[Opening DATASET CONTENT section]

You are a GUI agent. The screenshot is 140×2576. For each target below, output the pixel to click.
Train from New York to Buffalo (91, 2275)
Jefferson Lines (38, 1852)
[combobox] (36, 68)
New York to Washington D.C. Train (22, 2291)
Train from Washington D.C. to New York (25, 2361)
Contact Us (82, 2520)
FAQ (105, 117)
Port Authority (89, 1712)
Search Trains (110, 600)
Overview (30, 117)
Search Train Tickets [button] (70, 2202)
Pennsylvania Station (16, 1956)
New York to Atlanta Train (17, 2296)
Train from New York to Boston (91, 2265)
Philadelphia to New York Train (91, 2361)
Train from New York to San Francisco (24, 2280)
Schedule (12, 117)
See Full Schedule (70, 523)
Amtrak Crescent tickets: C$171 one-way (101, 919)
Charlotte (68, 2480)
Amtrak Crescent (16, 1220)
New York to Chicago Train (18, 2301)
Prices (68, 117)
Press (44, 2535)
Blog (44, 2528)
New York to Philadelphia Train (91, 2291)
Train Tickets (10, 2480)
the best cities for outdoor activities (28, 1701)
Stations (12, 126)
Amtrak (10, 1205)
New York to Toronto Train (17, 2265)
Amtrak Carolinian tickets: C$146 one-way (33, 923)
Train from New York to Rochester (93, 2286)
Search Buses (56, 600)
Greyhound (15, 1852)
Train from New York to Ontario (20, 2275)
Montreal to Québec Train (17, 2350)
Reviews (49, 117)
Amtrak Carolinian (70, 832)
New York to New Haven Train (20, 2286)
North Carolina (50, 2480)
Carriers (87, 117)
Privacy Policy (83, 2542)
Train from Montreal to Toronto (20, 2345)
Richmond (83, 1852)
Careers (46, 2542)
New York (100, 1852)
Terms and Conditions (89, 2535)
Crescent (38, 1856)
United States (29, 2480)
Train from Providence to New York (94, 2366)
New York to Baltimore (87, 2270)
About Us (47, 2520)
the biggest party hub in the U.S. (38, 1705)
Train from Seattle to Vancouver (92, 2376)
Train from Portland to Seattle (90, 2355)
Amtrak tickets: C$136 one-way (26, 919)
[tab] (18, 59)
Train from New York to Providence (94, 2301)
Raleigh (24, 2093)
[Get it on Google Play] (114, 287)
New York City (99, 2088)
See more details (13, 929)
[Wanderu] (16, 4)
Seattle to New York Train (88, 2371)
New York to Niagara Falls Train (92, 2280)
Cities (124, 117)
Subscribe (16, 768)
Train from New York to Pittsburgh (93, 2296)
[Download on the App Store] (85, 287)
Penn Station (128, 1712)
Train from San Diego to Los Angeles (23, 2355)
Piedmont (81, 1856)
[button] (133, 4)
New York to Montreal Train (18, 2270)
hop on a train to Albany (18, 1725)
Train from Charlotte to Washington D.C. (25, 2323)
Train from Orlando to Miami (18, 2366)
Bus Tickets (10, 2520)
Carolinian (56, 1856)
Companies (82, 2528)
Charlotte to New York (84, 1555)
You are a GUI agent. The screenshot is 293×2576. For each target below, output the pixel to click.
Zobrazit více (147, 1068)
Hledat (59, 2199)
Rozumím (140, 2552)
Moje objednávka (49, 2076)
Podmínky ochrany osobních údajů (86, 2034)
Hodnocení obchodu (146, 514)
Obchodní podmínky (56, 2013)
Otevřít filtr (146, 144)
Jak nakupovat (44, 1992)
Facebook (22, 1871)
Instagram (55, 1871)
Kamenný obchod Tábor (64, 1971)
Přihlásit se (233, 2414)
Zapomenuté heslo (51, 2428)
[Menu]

[Closing DATASET CONTENT section]

[WHAT THIS TASK INVOLVES]:
Transcribe the listing in full, line by line.

[WRITTEN RESPONSE]:
You are a GUI agent. The screenshot is 140×2576. For each target below, output the pixel to click.
Train from New York to Buffalo (91, 2275)
Jefferson Lines (38, 1852)
[combobox] (36, 68)
New York to Washington D.C. Train (22, 2291)
Train from Washington D.C. to New York (25, 2361)
Contact Us (82, 2520)
FAQ (105, 117)
Port Authority (89, 1712)
Search Trains (110, 600)
Overview (30, 117)
Search Train Tickets [button] (70, 2202)
Pennsylvania Station (16, 1956)
New York to Atlanta Train (17, 2296)
Train from New York to Boston (91, 2265)
Philadelphia to New York Train (91, 2361)
Train from New York to San Francisco (24, 2280)
Schedule (12, 117)
See Full Schedule (70, 523)
Amtrak Crescent tickets: C$171 one-way (101, 919)
Charlotte (68, 2480)
Amtrak Crescent (16, 1220)
New York to Chicago Train (18, 2301)
Prices (68, 117)
Press (44, 2535)
Blog (44, 2528)
New York to Philadelphia Train (91, 2291)
Train Tickets (10, 2480)
the best cities for outdoor activities (28, 1701)
Stations (12, 126)
Amtrak (10, 1205)
New York to Toronto Train (17, 2265)
Amtrak Carolinian tickets: C$146 one-way (33, 923)
Train from New York to Rochester (93, 2286)
Search Buses (56, 600)
Greyhound (15, 1852)
Train from New York to Ontario (20, 2275)
Montreal to Québec Train (17, 2350)
Reviews (49, 117)
Amtrak Carolinian (70, 832)
New York to New Haven Train (20, 2286)
North Carolina (50, 2480)
Carriers (87, 117)
Privacy Policy (83, 2542)
Train from Montreal to Toronto (20, 2345)
Richmond (83, 1852)
Careers (46, 2542)
New York (100, 1852)
Terms and Conditions (89, 2535)
Crescent (38, 1856)
United States (29, 2480)
Train from Providence to New York (94, 2366)
New York to Baltimore (87, 2270)
About Us (47, 2520)
the biggest party hub in the U.S. (38, 1705)
Train from Seattle to Vancouver (92, 2376)
Train from Portland to Seattle (90, 2355)
Amtrak tickets: C$136 one-way (26, 919)
[tab] (18, 59)
Train from New York to Providence (94, 2301)
Raleigh (24, 2093)
[Get it on Google Play] (114, 287)
New York City (99, 2088)
See more details (13, 929)
[Wanderu] (16, 4)
Seattle to New York Train (88, 2371)
New York to Niagara Falls Train (92, 2280)
Cities (124, 117)
Subscribe (16, 768)
Train from New York to Pittsburgh (93, 2296)
[Download on the App Store] (85, 287)
Penn Station (128, 1712)
Train from San Diego to Los Angeles (23, 2355)
Piedmont (81, 1856)
[button] (133, 4)
New York to Montreal Train (18, 2270)
hop on a train to Albany (18, 1725)
Train from Charlotte to Washington D.C. (25, 2323)
Train from Orlando to Miami (18, 2366)
Bus Tickets (10, 2520)
Carolinian (56, 1856)
Companies (82, 2528)
Charlotte to New York (84, 1555)
You are a GUI agent. The screenshot is 293×2576. For each target below, output the pixel to click.
Zobrazit více (147, 1068)
Hledat (59, 2199)
Rozumím (140, 2552)
Moje objednávka (49, 2076)
Podmínky ochrany osobních údajů (86, 2034)
Hodnocení obchodu (146, 514)
Obchodní podmínky (56, 2013)
Otevřít filtr (146, 144)
Jak nakupovat (44, 1992)
Facebook (22, 1871)
Instagram (55, 1871)
Kamenný obchod Tábor (64, 1971)
Přihlásit se (233, 2414)
Zapomenuté heslo (51, 2428)
[Menu]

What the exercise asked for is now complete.